Personal information
- Full name: João Lamine Jaquité
- Date of birth: 22 February 1996 (age 30)
- Place of birth: Bissau, Guinea-Bissau
- Height: 1.72 m (5 ft 7+1⁄2 in)
- Position: Midfielder

Team information
- Current team: Bettembourg
- Number: 6

Youth career
- 2012–2014: Povoense
- 2014–2015: Tondela

Senior career*
- Years: Team / Apps / (Gls)
- 2014: Povoense / 2 / (0)
- 2015–2021: Tondela / 53 / (1)
- 2017–2018: → Lusitano Vildemoinhos (loan) / 32 / (2)
- 2021–2022: Vilafranquense / 13 / (0)
- 2022: Hapoel Nof HaGalil / 8 / (0)
- 2023–2024: Ceahlăul Piatra Neamț / 14 / (0)
- 2024–2025: Sanem / 23 / (5)
- 2025–: Bettembourg / 17 / (0)

International career
- 2019–2021: Guinea-Bissau / 14 / (0)

= João Jaquité =

Bissau-Guinean footballer

João Lamine Jaquité (born 22 February 1996) is a Bissau-Guinean professional footballer who plays as a midfielder for Luxembourg Division of Honour club Bettembourg.

==Club career==
===Tondela===
Born in Bissau, Jaquité started playing organised football in Portugal, with amateurs União Atlético Povoense. On 8 July 2015, C.D. Tondela announced his promotion to the senior team, recently promoted to the Primeira Liga.

Jaquité appeared in his first match as a professional on 20 December 2015, starting and playing 52 minutes in a 1–3 home loss against Vitória F.C. in the top division. In the 2017–18 season, he was loaned to third tier club Lusitano FCV.

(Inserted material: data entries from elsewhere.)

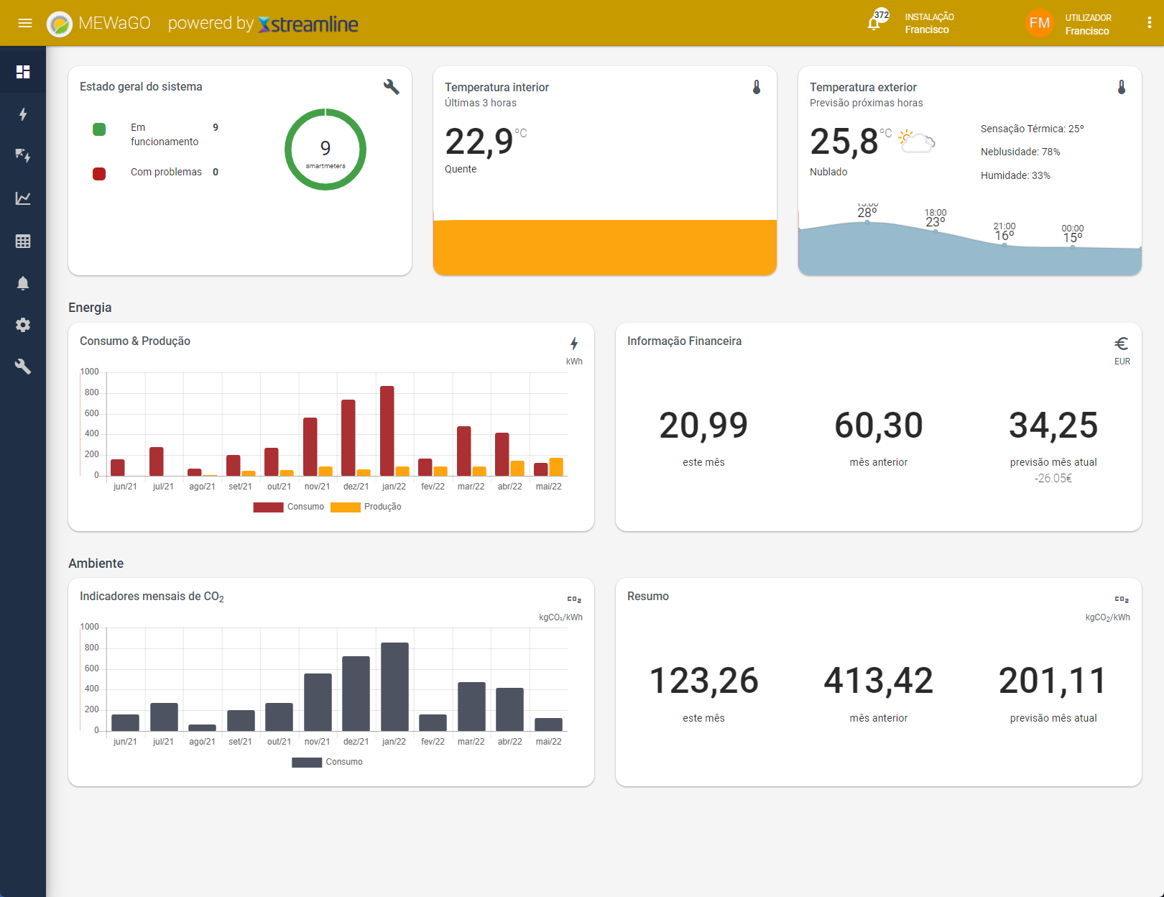Toggle the Produção legend in energy chart
The image size is (1164, 897).
tap(366, 507)
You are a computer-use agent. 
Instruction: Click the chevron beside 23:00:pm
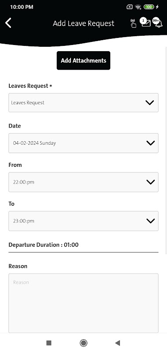click(150, 221)
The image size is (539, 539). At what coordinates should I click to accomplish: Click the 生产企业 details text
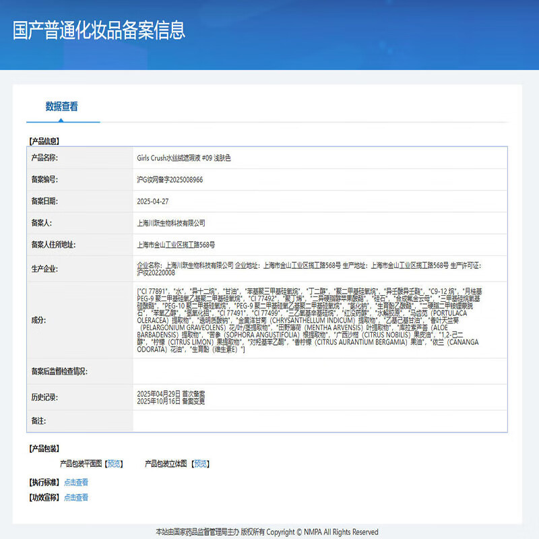[x=309, y=269]
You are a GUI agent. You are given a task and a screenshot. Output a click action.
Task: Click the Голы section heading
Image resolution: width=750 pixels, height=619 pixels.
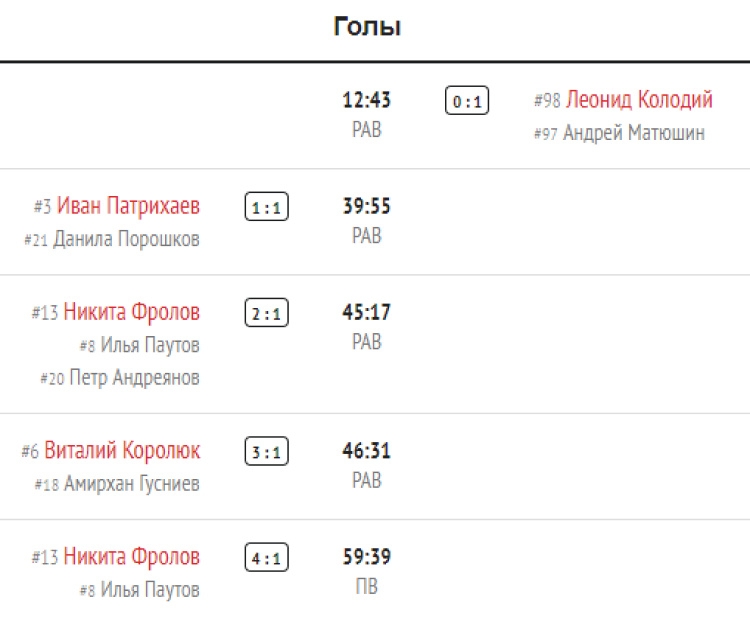(367, 27)
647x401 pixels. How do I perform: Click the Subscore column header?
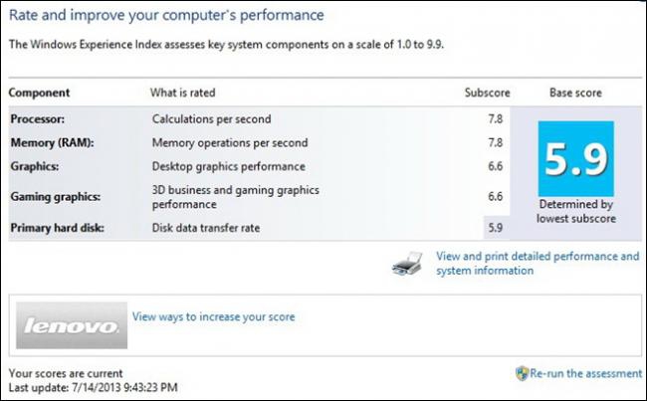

Jaquité scored his only goal in the Portuguese top flight on 21 February 2021, in a 4–2 defeat at S.C. Braga.

===Vilafranquense===
On 20 August 2021, Jaquité signed with U.D. Vilafranquense of the Liga Portugal 2. He totalled 16 appearances during his spell.

===Later career===
In the following seasons, Jaquité represented Hapoel Nof HaGalil FC (Israeli Liga Leumit), CSM Ceahlăul Piatra Neamț (Romanian Liga II) and CS Sanem and SC Bettembourg in Luxembourg (the latter from the Division of Honour).

==International career==
Jaquité won his first cap for Guinea-Bissau on 23 March 2019, coming on as a 90th-minute substitute for Zezinho in a 2–2 home draw to Mozambique for the 2019 Africa Cup of Nations qualifiers. He was selected for the finals by coach Baciro Candé.